WHAT THE TASK REQUIRES -> Put the lines from the first one through the line holding "[x=526, y=141]", inclusive, into a JSON list of strings, one string per line, with blank lines left out. Leave the pictures out of the answer.

SUPPLIED RECORDS ->
————

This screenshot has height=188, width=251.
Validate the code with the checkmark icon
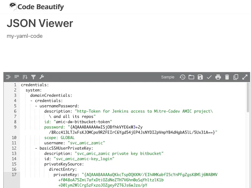click(209, 77)
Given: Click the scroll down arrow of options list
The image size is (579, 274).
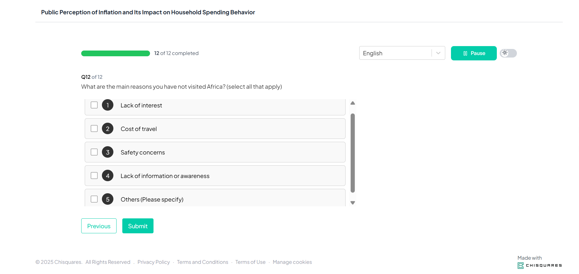Looking at the screenshot, I should click(x=353, y=203).
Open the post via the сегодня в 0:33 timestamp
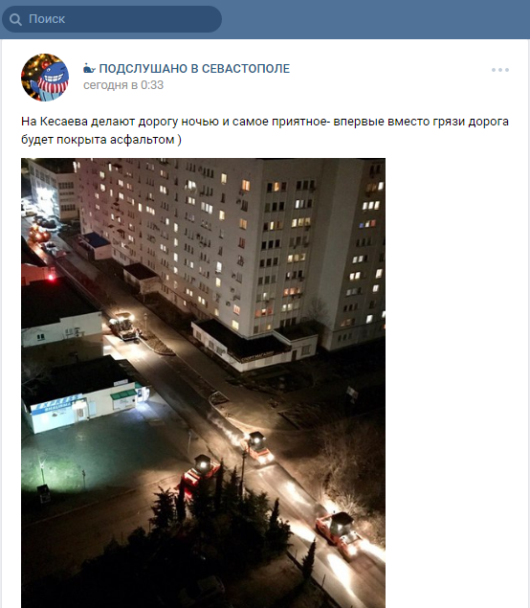 pyautogui.click(x=123, y=85)
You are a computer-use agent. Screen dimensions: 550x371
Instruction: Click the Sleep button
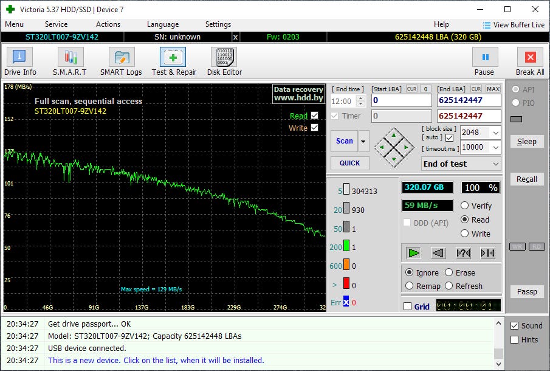[x=526, y=141]
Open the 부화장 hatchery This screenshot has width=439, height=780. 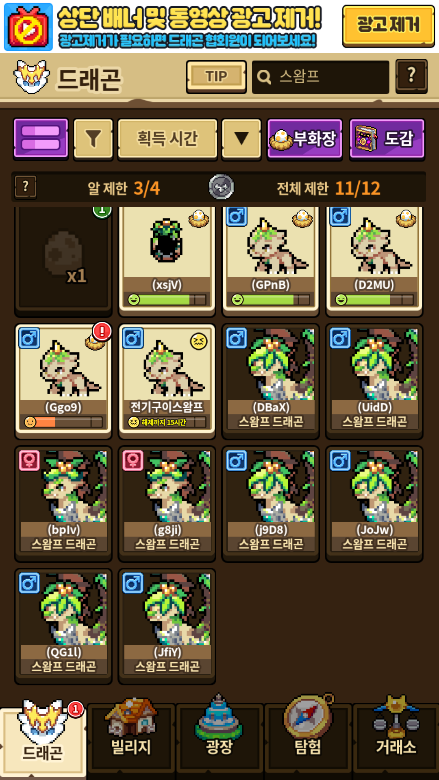(x=304, y=139)
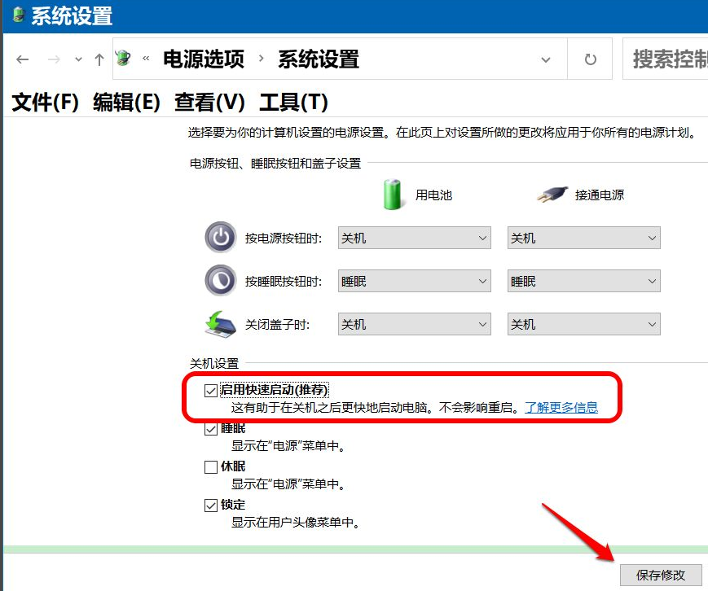Click the control panel icon in the breadcrumb bar
The height and width of the screenshot is (591, 708).
click(122, 59)
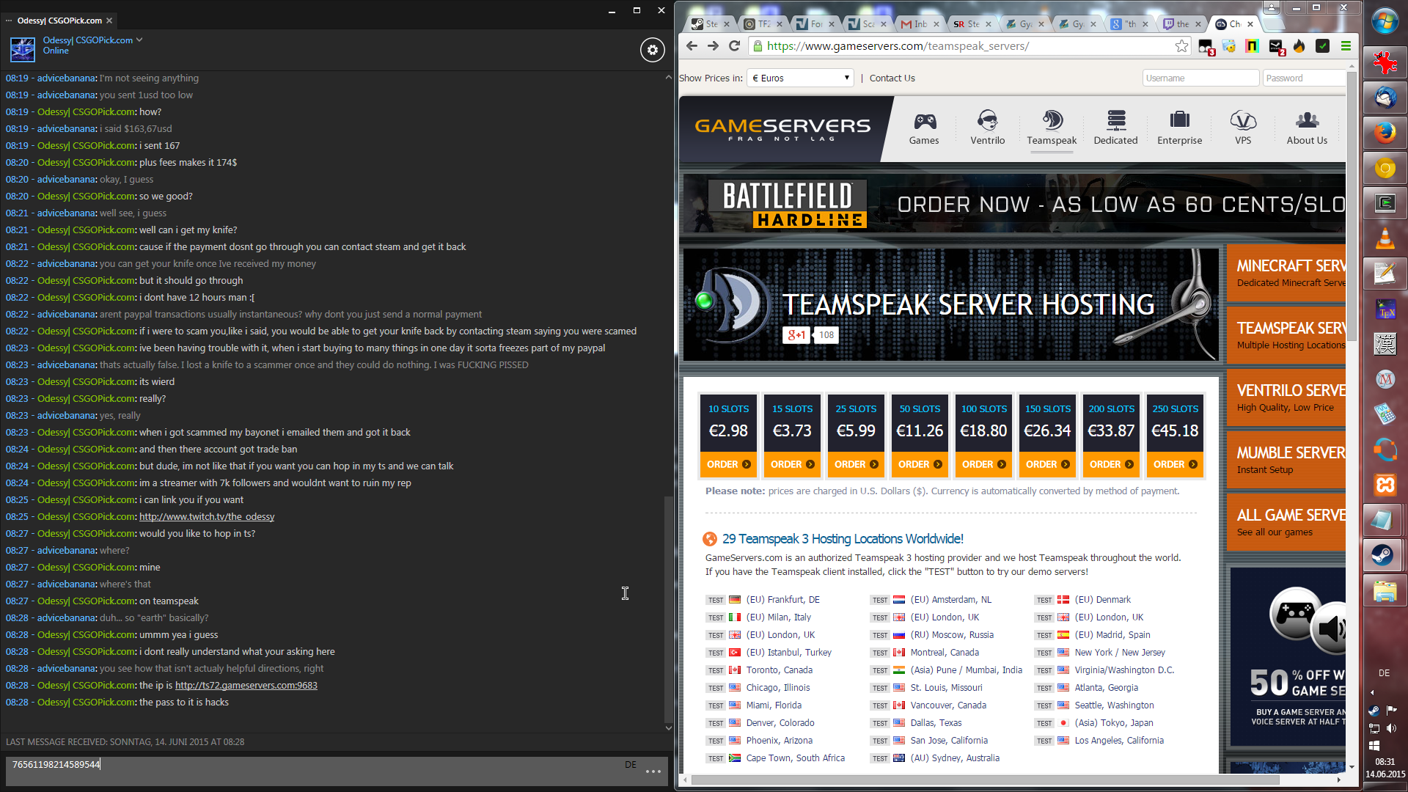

————

THE COMPLETED TASK ->
[
  "This screenshot has height=188, width=251.",
  "Validate the code with the checkmark icon",
  "click(209, 77)",
  "Given: Click the scroll down arrow of options list",
  "The image size is (579, 274).",
  "Looking at the screenshot, I should click(x=353, y=203).",
  "Open the post via the сегодня в 0:33 timestamp",
  " pyautogui.click(x=123, y=85)",
  "You are a computer-use agent. Screen dimensions: 550x371",
  "Instruction: Click the Sleep button",
  "[x=526, y=141]"
]